Notice how a single announcement (not even officially made) from the opposition Labour Party has generated more interest, excitement and reaction than the last (Sub-Zero) budget? More excitement, in fact, than anything the National government has done in the last three wasted years?
The Herald editorial heaps praise on Goff for a policy that is says is courageous and “not only would a capital gains tax be hugely beneficial to the economy but the time for its introduction is right.”
Press gallery leader Guyon Espiner says “most New Zealanders do not have an investment property and if Labour can argue this properly they should be able to carry this argument”.
Fellow press gallery heavyweight John Armstrong reckons that “Goff goes for broke with huge gamble”. Got that right. But – what – you thought Labour was just going to sleepwalk to defeat? Hell no.
Poor John Key reckons that a capital gains tax will send NZ “screaming backwards”. He’s quite the expert on that I guess. In the same piece Key predicts that the CGT will raise only “$700 million a year, after 15 years”. Unfortunately for the PM the recent Tax Working Group report put the figure at more than $4 billion a year (the 2009 report from the Victoria University of Wellington Tax Working Group agrees). Perhaps Nice Mr Key should check his sums. Or even wait a week and see precisely what form Labour’s policy will take.
Danyl at DimPost nails it with characteristic economy – “National wants to finance the rebuilding of Christchurch via asset sales; Labour via a tax on property speculation”.
Everybody’s favourite Tory mouthpiece DPF was strangely muted in his criticism at Kiwiblog. Perhaps that’s because he recalls saying, just last year that “… I think the time is right to now take a serious look at capital gains tax”.
For a take out of left field, Rob Carr at Political Dumpground argues that even if the CGT causes a property market implosion, that might be a Good Thing.

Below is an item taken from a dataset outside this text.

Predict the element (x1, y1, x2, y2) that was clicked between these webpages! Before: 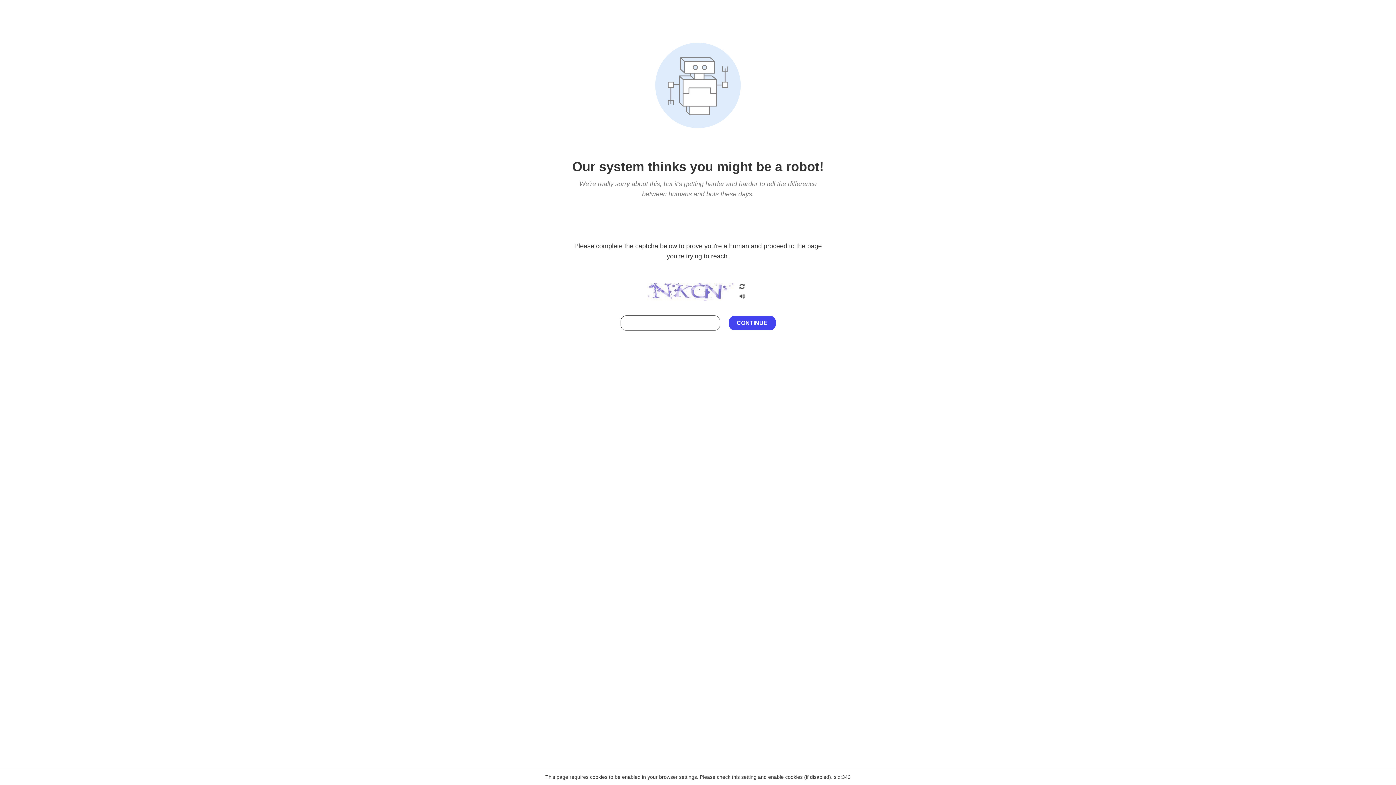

Labour have started setting out a bold, fair and plausible policy framework for the election. No asset sales. A tax system for the many not the few. $15 minimum wage. Children at the centre of social policy. R&D tax credits. Keep ACC and Pharmac. GST off fresh food. Strengthen KiwiSaver and the Cullen fund. All good stuff!

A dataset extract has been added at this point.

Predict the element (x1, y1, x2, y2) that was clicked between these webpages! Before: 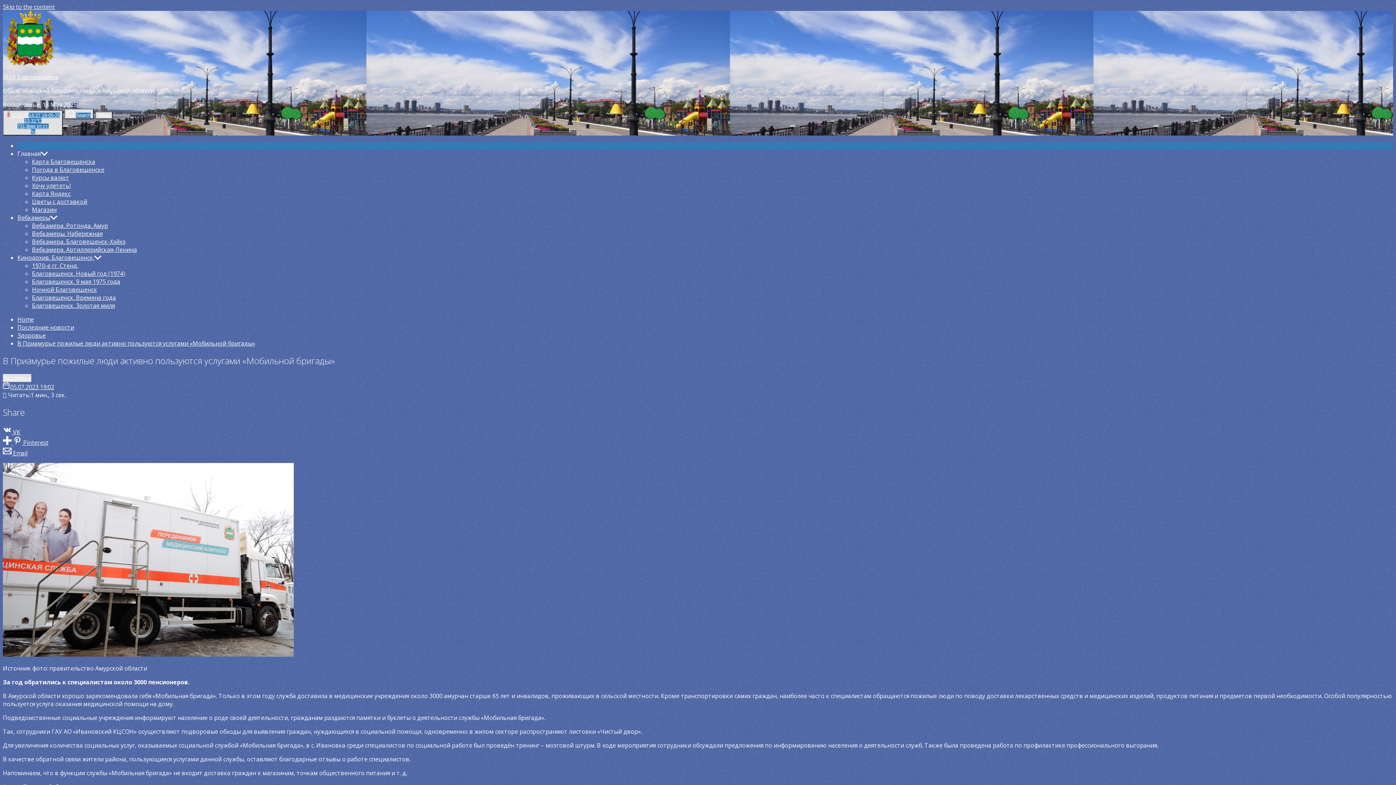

And the Nats? A budget almost universally panned as lacking in vision, they are simply recycling meaningless promises from one budget to the next. And news yesterday that the government’s “new” $17 billion infrastructure plan in fact contains no new plans at all, just re-announcements of old ones (which were mostly Labour’s anyway).
In short, Labour has a plan, National has a record of three wasted years. Labour have taken hold of the political agenda. Now they have to keep it for the next 5 months.